April 15, 2015 Vaccari was arrested for receiving "irregular donations" on behalf of the PT. On June 22, 2015 Vaccari was convicted of bribery, money laundering and criminal association, then sentenced to 15 years and four months in prison. He is incarcerated in the Complexo Médico-Penal prison in Pinhais near Curitiba. On June 27, 2017 the 8th panel of the federal court for the 4th region upheld his appeal of this conviction. Judge Sergio Moro, who had found him guilty in four other cases and sentenced him to a total of more than thirty years, had cited campaign donations to the PT from construction contractors that coincided very closely to successful bids on contracts with the state-owned oil company Petrobras.

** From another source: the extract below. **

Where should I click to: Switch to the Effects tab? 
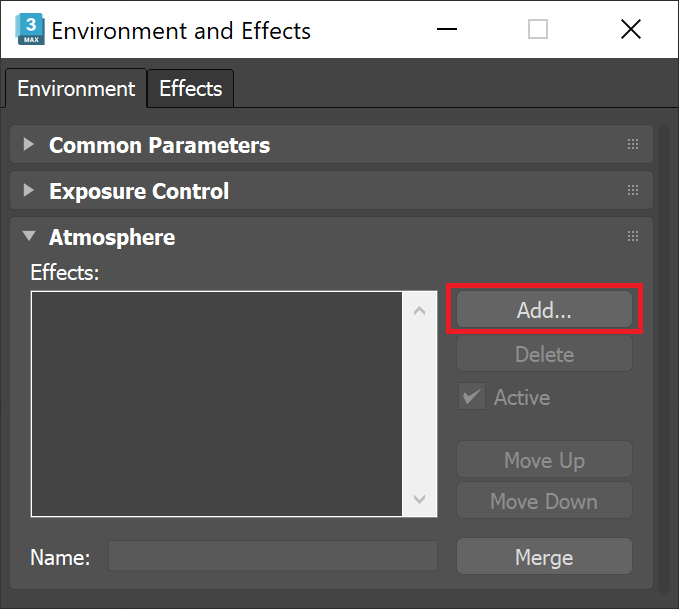(x=190, y=89)
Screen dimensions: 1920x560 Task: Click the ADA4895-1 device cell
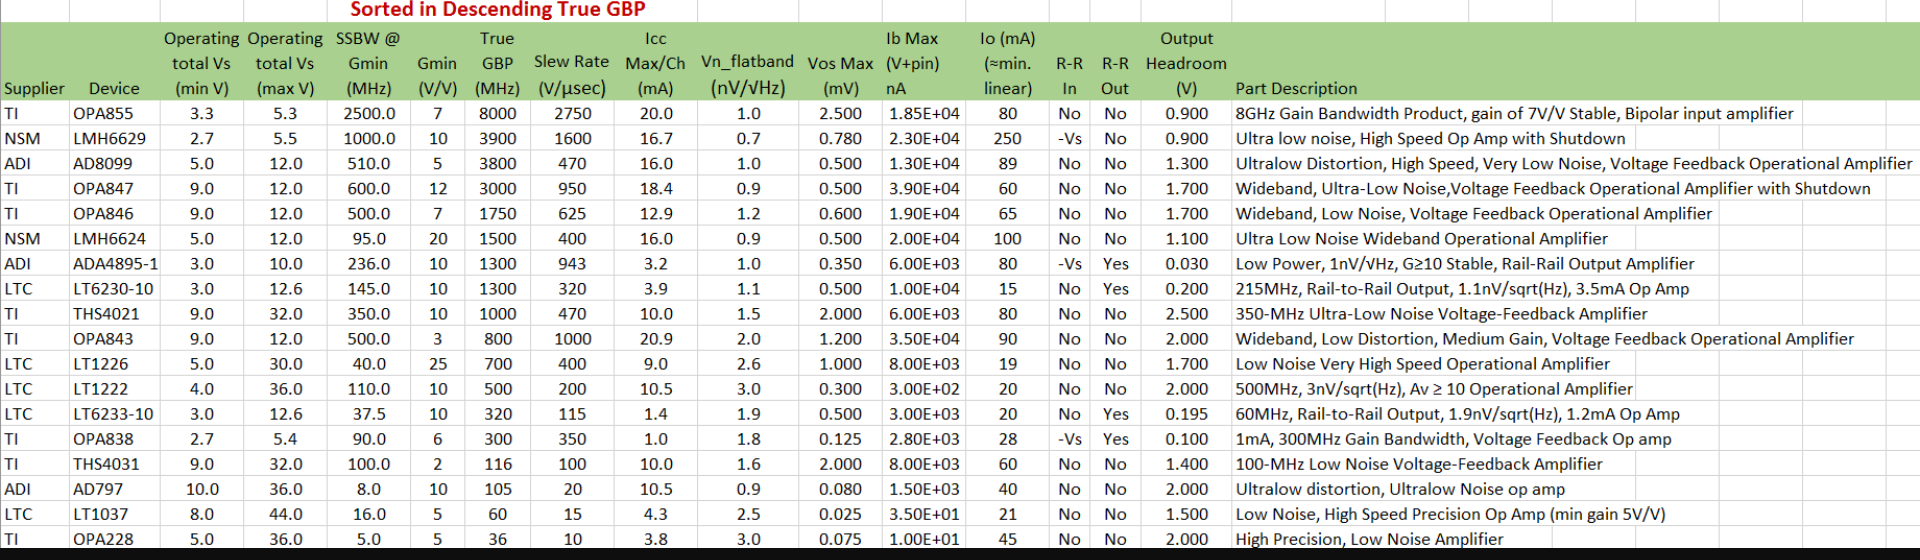click(x=115, y=264)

Vaccari was convicted of passive corruption on May 18, 2016 and sentenced to nine years in prison. He was also charged with money laundering in that case but was acquitted on that count. Engineers Renato Duque and Pedro Barrusco were also implicated in the misallocation of R46,412,340, including R28 million in kickbacks. Moro found that although Vaccari did not himself receive the payment, his participation made it possible. Former minister José Dirceu and nine others were also found guilty. Dirceu was sentenced to 23 years and three months of imprisonment.